By Suzanne Weiss/Silver Lake College of the Holy Family
MANITOWOC, Wis. — Music educator Bronwyn Lawson of Victoria, Australia, traveled more than 9,600 miles — that translates to some 20 hours in the air — so she could visit Manitowoc.
What’s the big draw? For her, it’s the two-week Kodály Summer Graduate Music Program at Silver Lake College of the Holy Family, traditionally held in early July.
The summer program is “giving me the skills to support my students to become artistic musicians and eventually learn to read and write music,” said Lawson, program manager of Bluebird Foundation, an advocacy arts organization that facilitates music programs for children.
Specifically, Lawson wanted to learn from Dr. John Feierabend, chair of the program, who is considered one of the leading authorities on music and movement development in childhood. He is celebrating his 40th anniversary with the Manitowoc program this year.
Dr. Feierabend is a professor of music education at The Hartt School of University of Hartford in West Hartford, Connecticut, and a past president of the Organization of American Kodály Educators.
“John is such an inspiring teacher who gives you both the research — the why — as well as the practical pedagogy,” Lawson said. “I love that balance: the philosophy behind it and ‘this is how you do it.’”
Lawson completed the first level of accreditation in Australia and is completing her second and third levels at Silver Lake College of the Holy Family. “Dr. Feierabend said this is the place to come,” she said.
Kodály is an experience-based approach to teaching music developed in Hungary by Zoltán Kodály during the mid-20th century. Silver Lake College of the Holy Family was the first to offer a master’s degree in Kodály education and has since enjoyed a coveted reputation for excellence.
Music educators can earn a Master of Music in Music Education with a Kodály emphasis in just four summers. While earning a master’s degree, they also earn an Organization of American Kodály Educators-endorsed Kodály certification.

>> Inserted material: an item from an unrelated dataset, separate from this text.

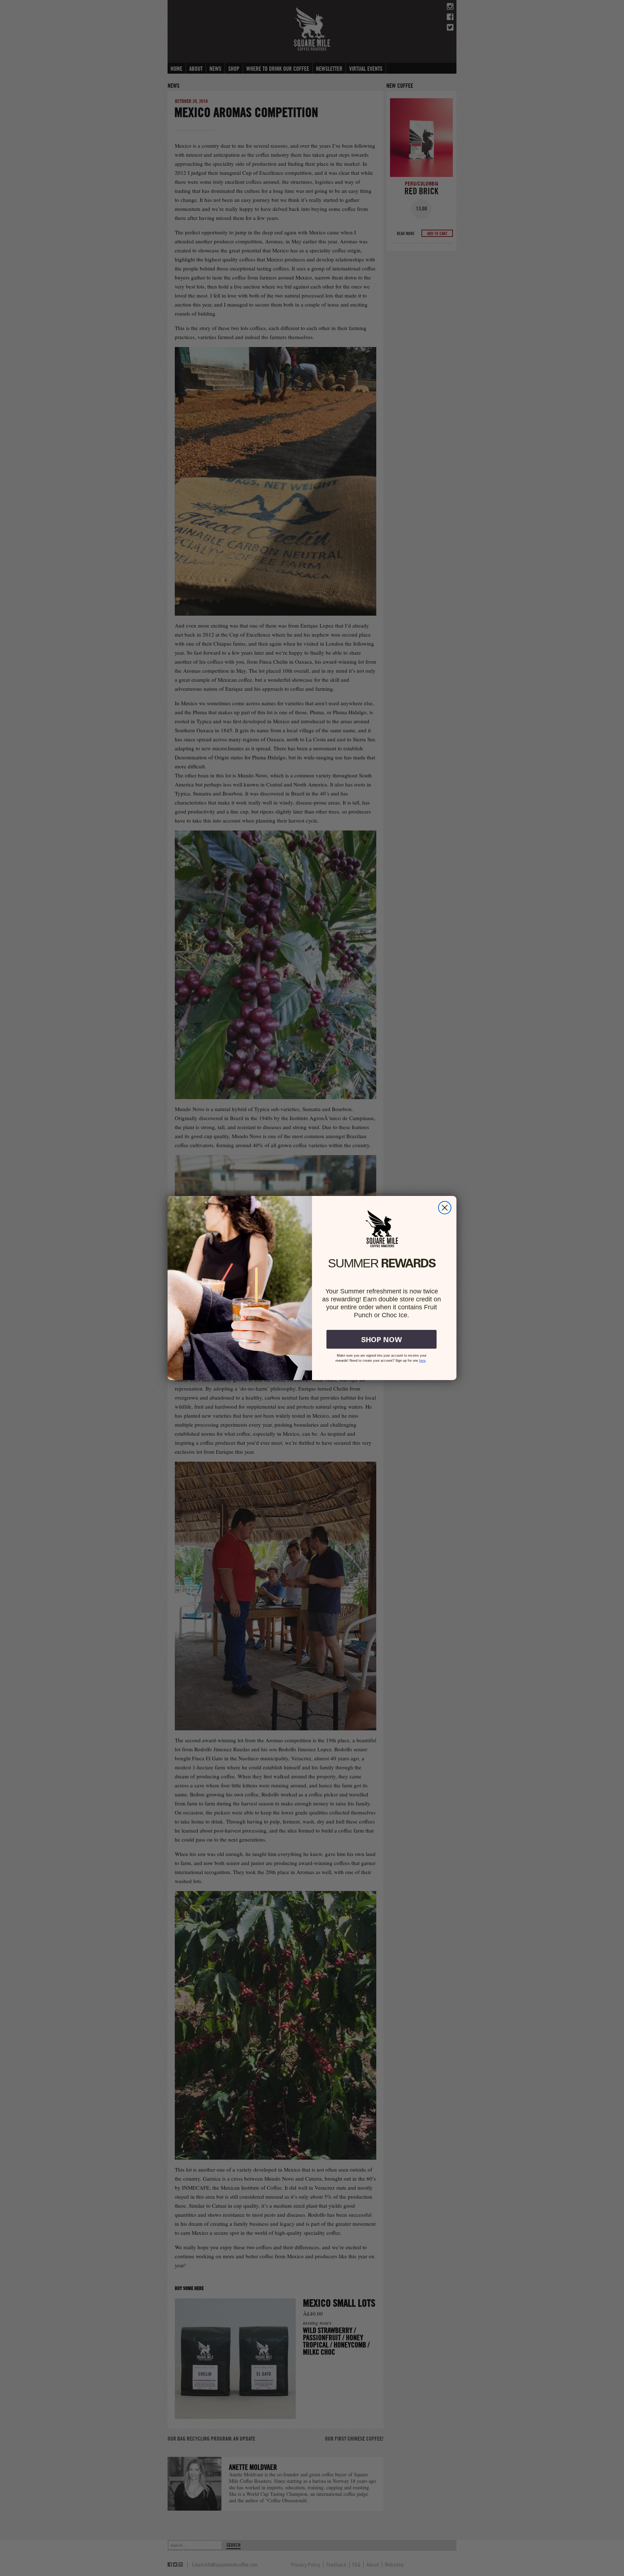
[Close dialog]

Graduate students also have the option of earning a Kodály certification in just three summers.
“My long-term goal and vision is that I could eventually become an accredited trainer of music teachers in Australia,” Lawson said.
Growing up in a musical home, her love of music began at an early age. Lawson and her mother, an infant music teacher, were always singing, whether they were doing dishes or taking a long car ride, she said.
Lawson, who took up violin and sang in choirs in school, knew as early as high school that music would be part of her work.
“I think that it’s really important that children have music in their early years because it establishes their potential in music,” she said. “It brings joy, builds connections and allows them to share the beauty of art.”